Retrieval Statements (electronic sources and locator information) (6.31)
A Digital Object Identifier (DOI) is a string of numbers and characters that allows a reader to locate bibliographic information about an article. It is unique to each article. Whether in print or electronic, if a DOI is assigned to an article USE it in your citation. If a DOI is given then no other retrieval information is needed. This is true for any publication on the Internet, in print, or in a database. Place a DOI at the end of your citation in the following format doi:xxxxxxxxxxxx
Maintain spacing and characters exactly for retrieval purposes. If off by one character, readers will not be able to retrieve the article. Try it out here, copy and paste the following DOI into the DOI resolver to see how it works.
Mallory, G. A. (2010, November/December). Professional nursing societies and evidence-based practice: Strategies to cross the quality chasm [Special issue]. Nursing Outlook, 58(6), 279-286. doi:10.1016/j.outlook.2010.06.005
You can also check to see if an article has a DOI by using the DOI lookup tool at Crossref.org.

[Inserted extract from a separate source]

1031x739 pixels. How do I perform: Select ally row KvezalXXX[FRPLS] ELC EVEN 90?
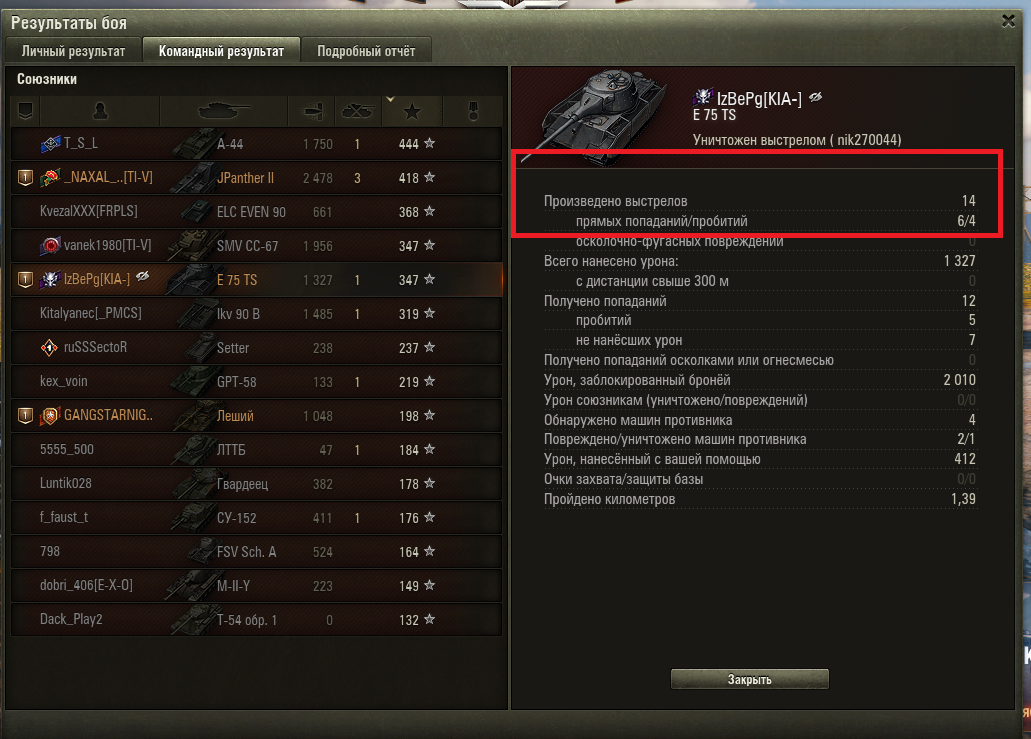[256, 212]
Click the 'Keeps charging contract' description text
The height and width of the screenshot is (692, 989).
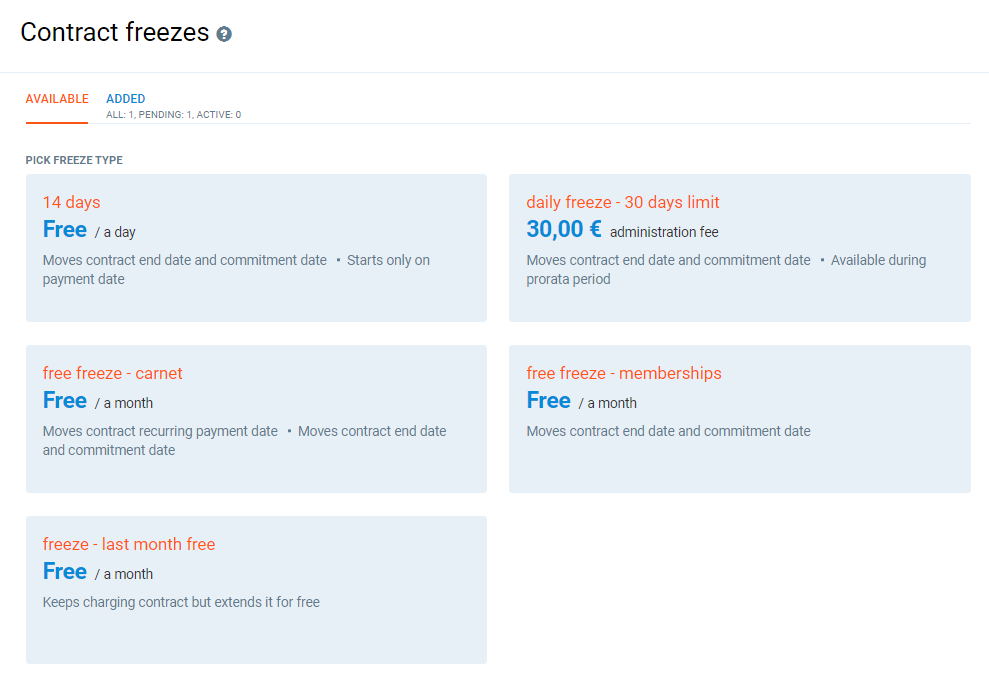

If a journal article does not have a DOI, use the URL of the journal homepage.
Pukkaew, C. (2013). Assessment of the Effectiveness of Internet-Based Distance Learning through the VClass e-Education Platform. International Review of Research in Open and Distance Learning, 14(4), 255-276. Retrieved from http://www.irrodl.org/index.php/irrodl
Uniform Resource Locators (URLs) are used for items found on the free Web, or when no DOI is available. URLs are constantly changing, moving, or being deleted. Researchers should check each URL before submitting a paper to make sure it still links to the correct content. The URL follows the statement Retrieved from. Do not put a period after the URL, this may be mistaken for part of the URL.
Maintain spacing and characters exactly for retrieval purposes. If off by one character, readers will not be able to retrieve the content.